Copy the material from its first line through the line that contains "pyautogui.click(x=203, y=538)", both ends included, reproducing each line verbatim.

*EXTRACTED ENTRIES*.
######
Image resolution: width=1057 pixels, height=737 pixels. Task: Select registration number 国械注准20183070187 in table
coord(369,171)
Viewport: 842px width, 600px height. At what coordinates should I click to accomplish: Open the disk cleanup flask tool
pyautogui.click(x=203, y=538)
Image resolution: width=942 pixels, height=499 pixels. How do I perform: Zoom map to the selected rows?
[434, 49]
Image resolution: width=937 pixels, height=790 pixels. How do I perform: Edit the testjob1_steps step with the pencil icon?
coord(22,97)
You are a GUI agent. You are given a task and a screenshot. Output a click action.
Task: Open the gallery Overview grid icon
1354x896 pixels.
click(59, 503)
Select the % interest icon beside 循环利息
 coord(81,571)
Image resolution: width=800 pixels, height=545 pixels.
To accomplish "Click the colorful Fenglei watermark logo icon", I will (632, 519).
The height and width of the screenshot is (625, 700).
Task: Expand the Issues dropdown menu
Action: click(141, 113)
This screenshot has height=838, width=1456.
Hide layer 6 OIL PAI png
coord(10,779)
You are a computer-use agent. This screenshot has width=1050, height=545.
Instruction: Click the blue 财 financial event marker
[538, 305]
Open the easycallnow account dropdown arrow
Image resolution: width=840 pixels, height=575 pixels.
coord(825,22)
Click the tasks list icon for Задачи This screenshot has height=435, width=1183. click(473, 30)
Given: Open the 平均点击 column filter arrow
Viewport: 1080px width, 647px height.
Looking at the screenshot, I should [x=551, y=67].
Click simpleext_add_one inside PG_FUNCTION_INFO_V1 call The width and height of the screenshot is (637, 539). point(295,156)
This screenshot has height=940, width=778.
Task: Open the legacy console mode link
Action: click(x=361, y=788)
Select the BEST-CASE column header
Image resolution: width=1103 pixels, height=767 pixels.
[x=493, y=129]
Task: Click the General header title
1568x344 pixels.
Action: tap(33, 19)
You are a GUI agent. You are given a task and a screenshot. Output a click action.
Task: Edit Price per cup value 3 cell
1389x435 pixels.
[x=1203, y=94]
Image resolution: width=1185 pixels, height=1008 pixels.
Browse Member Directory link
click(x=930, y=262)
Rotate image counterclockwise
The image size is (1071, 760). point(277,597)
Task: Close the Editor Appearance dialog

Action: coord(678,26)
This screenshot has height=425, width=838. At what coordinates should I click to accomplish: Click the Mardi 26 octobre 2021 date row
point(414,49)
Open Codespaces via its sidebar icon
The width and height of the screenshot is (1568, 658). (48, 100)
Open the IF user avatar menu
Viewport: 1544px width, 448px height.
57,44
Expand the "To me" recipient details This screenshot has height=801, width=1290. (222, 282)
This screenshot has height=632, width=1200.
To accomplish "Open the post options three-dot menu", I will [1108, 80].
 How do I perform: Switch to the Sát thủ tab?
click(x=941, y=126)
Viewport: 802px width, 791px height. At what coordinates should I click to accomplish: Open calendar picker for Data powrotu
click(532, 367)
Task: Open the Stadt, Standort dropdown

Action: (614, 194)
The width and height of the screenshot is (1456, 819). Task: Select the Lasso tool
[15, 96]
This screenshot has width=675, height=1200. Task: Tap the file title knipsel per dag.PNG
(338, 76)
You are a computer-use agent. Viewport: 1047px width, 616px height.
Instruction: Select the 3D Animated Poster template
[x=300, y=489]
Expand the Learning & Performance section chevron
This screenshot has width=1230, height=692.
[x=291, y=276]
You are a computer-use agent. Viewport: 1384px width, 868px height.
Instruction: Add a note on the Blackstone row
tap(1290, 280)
######
*WORKED SOLUTION*.
Image resolution: width=1057 pixels, height=737 pixels. Task: Select registration number 国械注准20183070187 in table
coord(369,171)
Viewport: 842px width, 600px height. At what coordinates should I click to accomplish: Open the disk cleanup flask tool
pyautogui.click(x=203, y=538)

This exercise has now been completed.